RAG Pipeline for OpenML

Getting started

  • Clone the repository
  • Create a virtual environment and activate it (python -m venv venv &&source venv/bin/activate)
  • Run poetry install to install the packages
  • If you are a dev and have a data/ folder with you, skip this step.
  • Run training.py (for the first time/to update the model). This takes care of basically everything.
  • Install Ollama (https://ollama.com/) and download the models ollama pull llama3
  • Run ./start_local.sh to start all the services, and navigate to http://localhost:8501 to access the Streamlit frontend.
  • WAIT for a few minutes for the services to start. The terminal should show "sending first query to avoid cold start". Things will only work after this message.
  • Do not open the uvicorn server directly, as it will not work.
  • To stop the services, run ./stop_local.sh from a different terminal.
  • Enjoy :)

CLI access to the API

  • We all are lazy sometimes and don't want to use the interface sometimes. Or just want to test out different parts of the API without any hassle. To that end, you can either test out the individual components like so:
  • Note that the %20 are spaces in the URL.

Ollama

  • This is the server that runs an Ollama server (This is basically an optimized version of a local LLM. It does not do anything of itself but runs as a background service so you can use the LLM).
  • You can start it by running cd ollama && ./get_ollama.sh &

LLM Service

  • This component is the one that runs the query processing using LLMs module. It uses the Ollama server, runs queries and processes them.
  • You can start it by running cd llm_service && uvicorn llm_service:app --host 0.0.0.0 --port 8081 &
  • Curl Example : curl http://0.0.0.0:8081/llmquery/find%20me%20a%20mushroom%20dataset%20with%20less%20than%203000%20classes

Backend

  • This component runs the RAG pipeline.
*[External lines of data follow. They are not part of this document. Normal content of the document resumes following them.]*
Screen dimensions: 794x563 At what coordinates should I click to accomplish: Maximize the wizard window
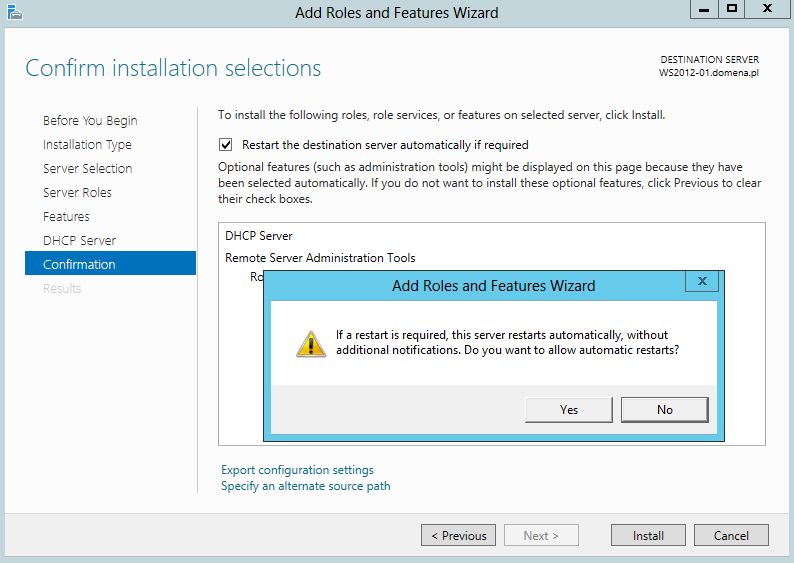pyautogui.click(x=732, y=9)
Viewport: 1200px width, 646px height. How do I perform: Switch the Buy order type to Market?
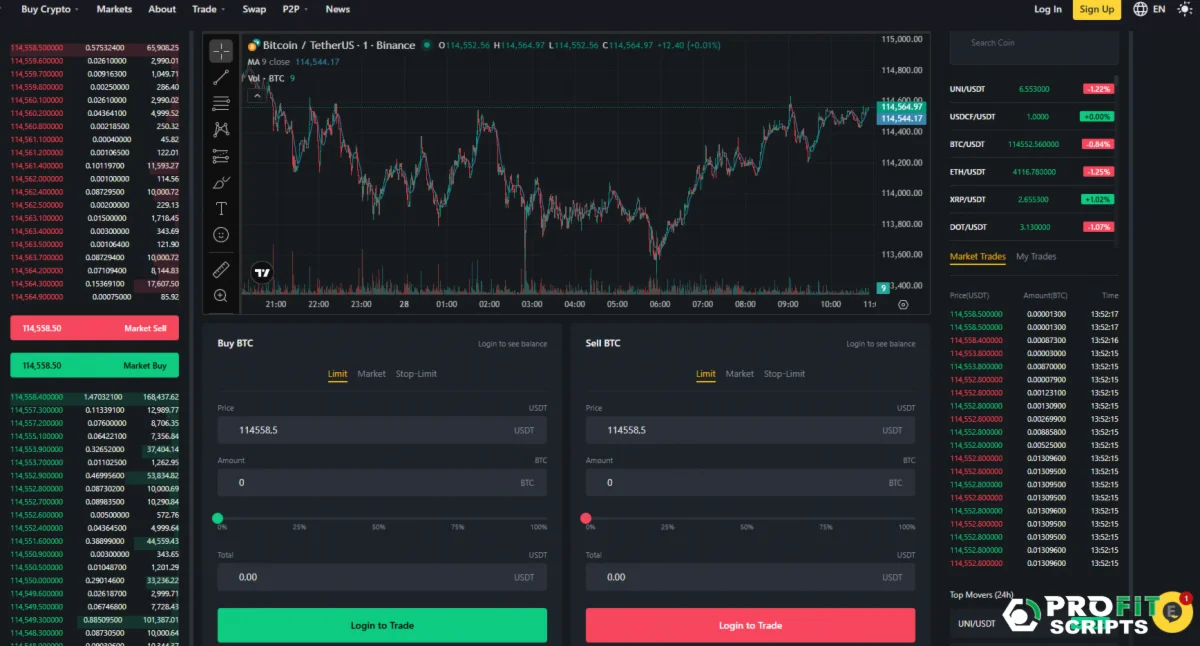[371, 373]
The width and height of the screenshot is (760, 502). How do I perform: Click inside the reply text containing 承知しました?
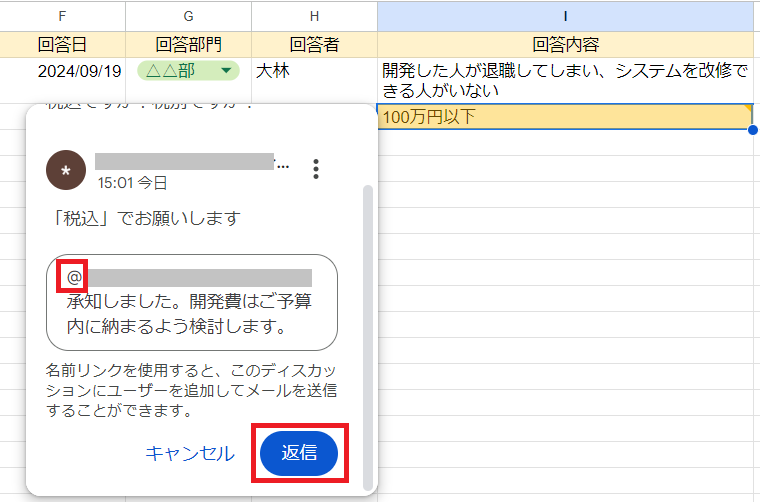[x=190, y=313]
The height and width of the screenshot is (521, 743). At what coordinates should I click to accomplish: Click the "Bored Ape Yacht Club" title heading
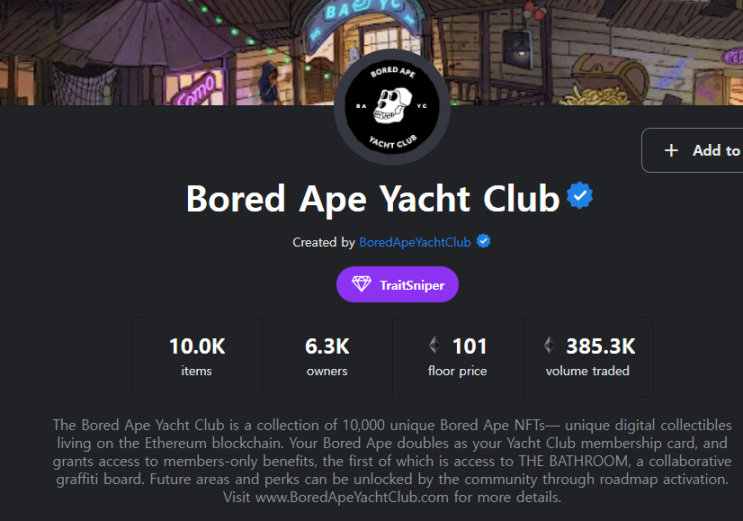pyautogui.click(x=373, y=198)
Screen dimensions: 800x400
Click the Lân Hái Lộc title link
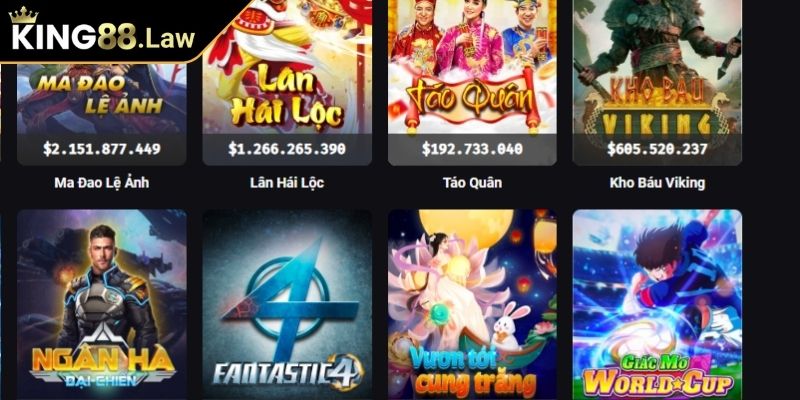[287, 182]
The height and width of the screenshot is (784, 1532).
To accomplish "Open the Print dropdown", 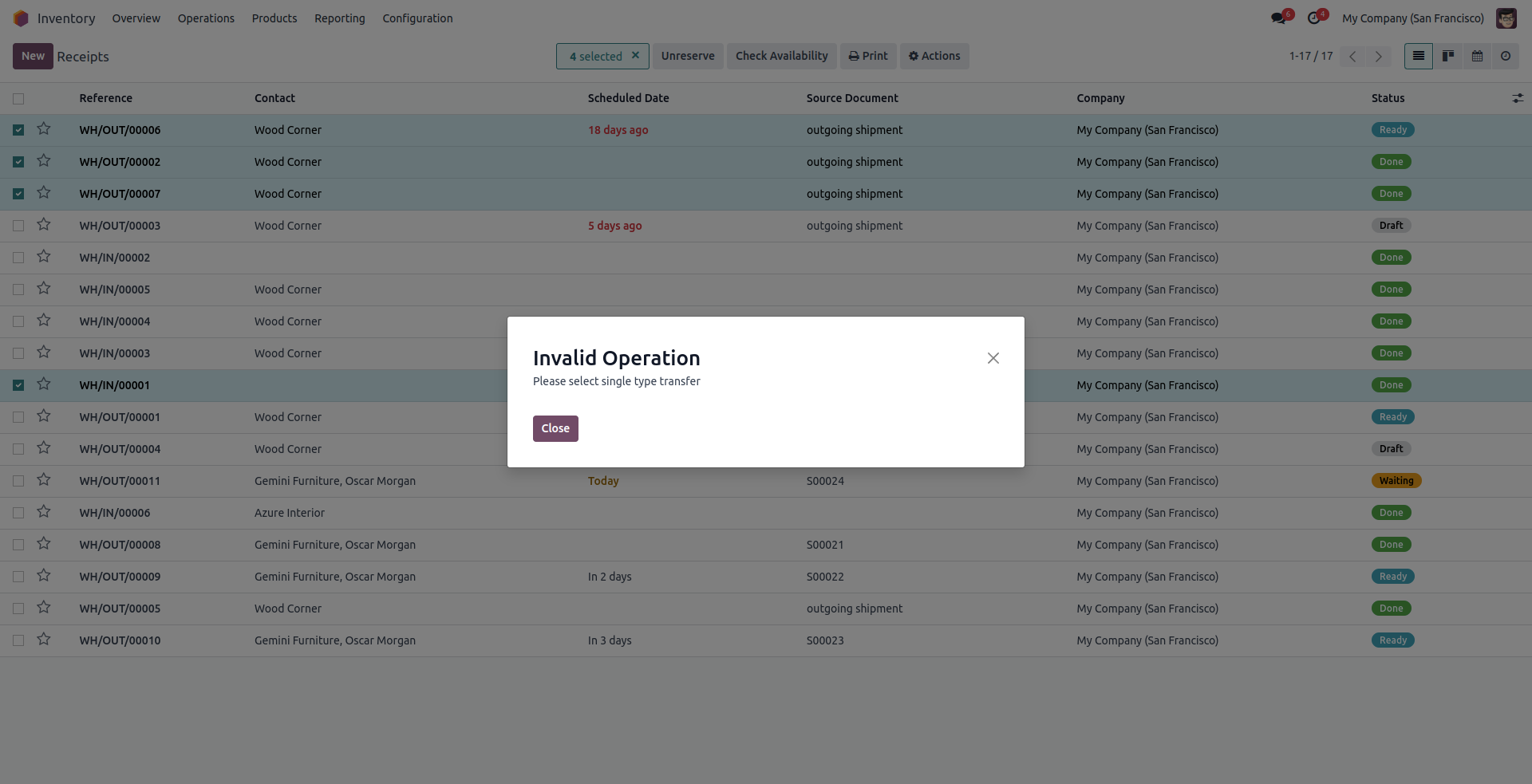I will [x=868, y=56].
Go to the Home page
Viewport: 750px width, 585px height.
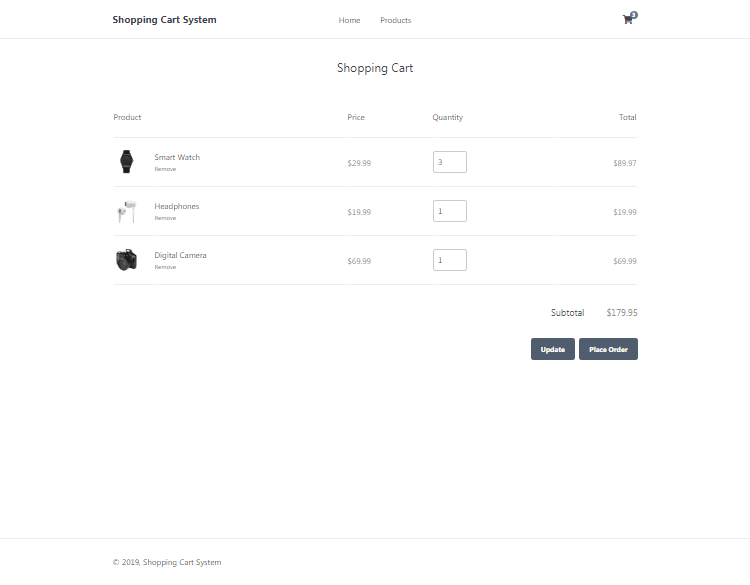pos(349,20)
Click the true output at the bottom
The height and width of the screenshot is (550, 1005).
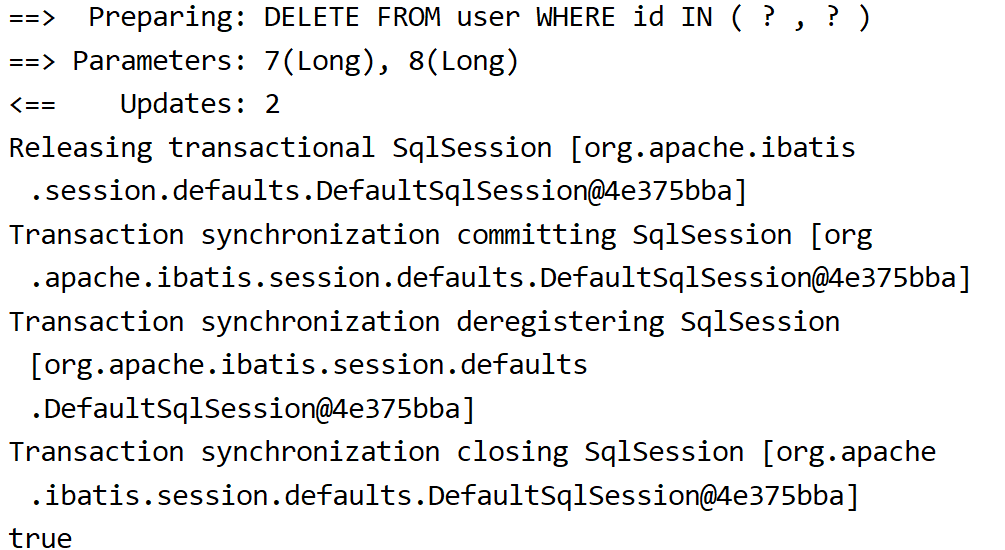[40, 538]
It returns a JSON with dataset ids of the OpenML datasets that match the query.
  • You can start it by running cd backend && uvicorn backend:app --host 0.0.0.0 --port 8000 &
  • Curl Example : curl http://0.0.0.0:8000/dataset/find%20me%20a%20mushroom%20dataset

Frontend

  • This component runs the Streamlit frontend. It is the UI that you see when you navigate to http://localhost:8501.
  • You can start it by running cd frontend && streamlit run ui.py &

Features

RAG

  • Multi-threaded downloading of OpenML datasets
  • Combining all information about a dataset to enable searching
  • Chunking of the data to prevent OOM errors
  • Hashed entries by document content to prevent duplicate entries to the database
  • RAG pipeline for OpenML datasets/flows
  • Specify config["training"] = True/False to switch between training and inference mode
  • Option to modify the prompt before querying the database (Example: HTML string replacements)
  • Results are returned in either JSON
  • Easily customizable pipeline
  • Easily run multiple queries and aggregate the results
  • LLM based query processing to enable "smart" filters
  • Streamlit frontend for now

Enhancements

  • One config file to rule them all
  • GUI search interface using FastAPI with extra search bar for the results
  • Option for Long Context Reordering of results (https://arxiv.org/abs//2307.03172)
  • Option for FlashRank Reranking of results
  • Caching queries in a database for faster retrieval
  • Auto detect and use GPU/MPS if available for training
  • Auto retry failed queries for a set number of times (2)

Example usage

  • Note that in this picture, I am using a very very tiny model for demonstration purposes. The actual results would be a lot better :)
  • Example usage

Where do I go from here?

I am a developer and I want to contribute to the project

  • Hello! We are glad you are here. To get started, refer to the tutorials in the developer tutorial section.
  • If you have any questions, feel free to ask or post an issue.

I just want to use the pipeline

  • You can use the pipeline by running the Streamlit frontend. Refer to the getting started section above for more details.